[INSTRUCTIONS FOR THE TASK]: Print the stretch of records from the line containing "In order to click on moon-icon" through the line containing "The height and width of the screenshot is (450, 800).", reproducing those lines verbatim.

#####

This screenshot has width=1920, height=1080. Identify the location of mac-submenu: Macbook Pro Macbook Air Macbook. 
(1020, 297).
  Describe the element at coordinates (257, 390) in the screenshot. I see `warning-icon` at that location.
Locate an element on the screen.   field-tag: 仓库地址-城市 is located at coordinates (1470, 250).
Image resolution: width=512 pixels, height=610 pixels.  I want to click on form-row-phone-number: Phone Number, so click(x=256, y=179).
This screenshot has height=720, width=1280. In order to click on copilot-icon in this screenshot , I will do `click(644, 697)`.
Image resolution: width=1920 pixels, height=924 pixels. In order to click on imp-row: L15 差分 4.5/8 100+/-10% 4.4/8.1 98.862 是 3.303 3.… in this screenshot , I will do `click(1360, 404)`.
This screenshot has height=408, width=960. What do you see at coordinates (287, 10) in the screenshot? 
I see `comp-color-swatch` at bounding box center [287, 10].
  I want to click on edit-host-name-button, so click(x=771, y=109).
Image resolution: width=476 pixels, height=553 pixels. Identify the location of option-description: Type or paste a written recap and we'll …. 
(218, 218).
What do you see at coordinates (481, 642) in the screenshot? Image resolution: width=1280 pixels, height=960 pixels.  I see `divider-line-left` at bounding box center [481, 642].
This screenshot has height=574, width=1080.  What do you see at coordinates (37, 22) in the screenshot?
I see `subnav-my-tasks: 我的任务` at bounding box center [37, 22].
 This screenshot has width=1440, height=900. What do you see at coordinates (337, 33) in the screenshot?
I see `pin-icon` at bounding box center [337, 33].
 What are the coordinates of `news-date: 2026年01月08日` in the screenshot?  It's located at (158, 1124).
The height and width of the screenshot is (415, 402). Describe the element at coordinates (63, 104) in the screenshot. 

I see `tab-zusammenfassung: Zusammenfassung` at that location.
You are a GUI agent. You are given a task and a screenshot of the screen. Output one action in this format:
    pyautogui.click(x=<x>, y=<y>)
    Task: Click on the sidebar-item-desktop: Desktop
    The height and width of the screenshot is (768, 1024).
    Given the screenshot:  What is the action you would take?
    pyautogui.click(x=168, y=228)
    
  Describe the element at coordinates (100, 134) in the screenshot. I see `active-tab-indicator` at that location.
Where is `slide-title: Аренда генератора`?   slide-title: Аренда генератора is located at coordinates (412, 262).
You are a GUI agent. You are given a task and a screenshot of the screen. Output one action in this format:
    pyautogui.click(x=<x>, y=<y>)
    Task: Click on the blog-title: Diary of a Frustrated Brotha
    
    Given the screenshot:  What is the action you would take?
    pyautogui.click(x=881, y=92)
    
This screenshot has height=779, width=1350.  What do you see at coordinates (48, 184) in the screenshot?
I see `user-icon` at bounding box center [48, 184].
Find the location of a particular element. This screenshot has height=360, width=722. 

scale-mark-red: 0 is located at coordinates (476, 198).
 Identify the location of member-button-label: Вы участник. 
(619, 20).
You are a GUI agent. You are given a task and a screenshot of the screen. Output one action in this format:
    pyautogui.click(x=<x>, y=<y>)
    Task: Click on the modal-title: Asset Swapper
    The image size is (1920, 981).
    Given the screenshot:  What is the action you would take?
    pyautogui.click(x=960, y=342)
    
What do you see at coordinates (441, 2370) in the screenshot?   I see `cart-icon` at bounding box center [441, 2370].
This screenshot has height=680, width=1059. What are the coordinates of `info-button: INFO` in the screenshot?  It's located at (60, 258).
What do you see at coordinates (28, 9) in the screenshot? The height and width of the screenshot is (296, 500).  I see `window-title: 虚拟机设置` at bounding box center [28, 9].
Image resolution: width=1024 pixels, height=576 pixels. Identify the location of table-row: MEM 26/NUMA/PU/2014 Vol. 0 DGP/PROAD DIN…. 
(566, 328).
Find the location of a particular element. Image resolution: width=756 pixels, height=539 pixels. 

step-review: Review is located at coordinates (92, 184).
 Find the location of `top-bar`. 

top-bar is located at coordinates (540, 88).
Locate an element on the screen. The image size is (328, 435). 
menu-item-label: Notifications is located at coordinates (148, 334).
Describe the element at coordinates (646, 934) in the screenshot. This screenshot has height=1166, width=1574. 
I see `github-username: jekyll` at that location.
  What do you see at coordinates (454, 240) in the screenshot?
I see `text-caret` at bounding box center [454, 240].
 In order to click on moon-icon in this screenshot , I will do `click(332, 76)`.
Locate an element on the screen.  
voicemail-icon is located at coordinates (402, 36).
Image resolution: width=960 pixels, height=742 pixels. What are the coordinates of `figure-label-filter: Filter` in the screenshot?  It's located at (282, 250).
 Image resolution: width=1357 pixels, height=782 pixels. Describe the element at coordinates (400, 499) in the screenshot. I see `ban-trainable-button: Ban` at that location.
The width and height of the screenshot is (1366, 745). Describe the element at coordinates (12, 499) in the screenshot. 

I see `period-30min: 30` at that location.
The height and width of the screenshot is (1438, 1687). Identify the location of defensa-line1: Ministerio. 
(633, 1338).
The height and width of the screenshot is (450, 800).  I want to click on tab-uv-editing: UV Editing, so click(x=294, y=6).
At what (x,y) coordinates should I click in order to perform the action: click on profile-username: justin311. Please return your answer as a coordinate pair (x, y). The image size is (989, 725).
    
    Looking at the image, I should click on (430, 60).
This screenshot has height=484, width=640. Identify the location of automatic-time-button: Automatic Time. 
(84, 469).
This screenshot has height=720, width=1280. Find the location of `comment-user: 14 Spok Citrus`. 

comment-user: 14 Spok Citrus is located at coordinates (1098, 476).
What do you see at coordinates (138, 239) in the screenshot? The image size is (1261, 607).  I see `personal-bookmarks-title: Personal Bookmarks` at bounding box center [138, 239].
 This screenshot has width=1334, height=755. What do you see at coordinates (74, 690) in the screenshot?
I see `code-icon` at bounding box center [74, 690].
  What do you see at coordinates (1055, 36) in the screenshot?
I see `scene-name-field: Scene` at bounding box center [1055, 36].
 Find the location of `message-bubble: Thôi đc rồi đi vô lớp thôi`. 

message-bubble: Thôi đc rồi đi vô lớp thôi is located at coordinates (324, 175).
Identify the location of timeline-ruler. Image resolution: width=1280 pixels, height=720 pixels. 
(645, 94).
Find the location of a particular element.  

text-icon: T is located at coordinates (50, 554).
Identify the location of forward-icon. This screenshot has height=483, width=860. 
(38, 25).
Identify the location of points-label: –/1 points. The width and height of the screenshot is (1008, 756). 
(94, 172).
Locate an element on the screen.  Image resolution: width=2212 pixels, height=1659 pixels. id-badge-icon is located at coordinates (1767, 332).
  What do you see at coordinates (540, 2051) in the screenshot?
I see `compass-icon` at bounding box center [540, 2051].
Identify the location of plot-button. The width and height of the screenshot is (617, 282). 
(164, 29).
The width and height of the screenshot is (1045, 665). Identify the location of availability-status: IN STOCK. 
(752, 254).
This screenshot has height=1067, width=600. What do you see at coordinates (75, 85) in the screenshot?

#####

[EXERCISE RESULT]:
 In order to click on moon-icon in this screenshot , I will do `click(332, 76)`.
Locate an element on the screen.  
voicemail-icon is located at coordinates (402, 36).
Image resolution: width=960 pixels, height=742 pixels. What are the coordinates of `figure-label-filter: Filter` in the screenshot?  It's located at (282, 250).
 Image resolution: width=1357 pixels, height=782 pixels. Describe the element at coordinates (400, 499) in the screenshot. I see `ban-trainable-button: Ban` at that location.
The width and height of the screenshot is (1366, 745). Describe the element at coordinates (12, 499) in the screenshot. 

I see `period-30min: 30` at that location.
The height and width of the screenshot is (1438, 1687). Identify the location of defensa-line1: Ministerio. 
(633, 1338).
The height and width of the screenshot is (450, 800).  I want to click on tab-uv-editing: UV Editing, so click(x=294, y=6).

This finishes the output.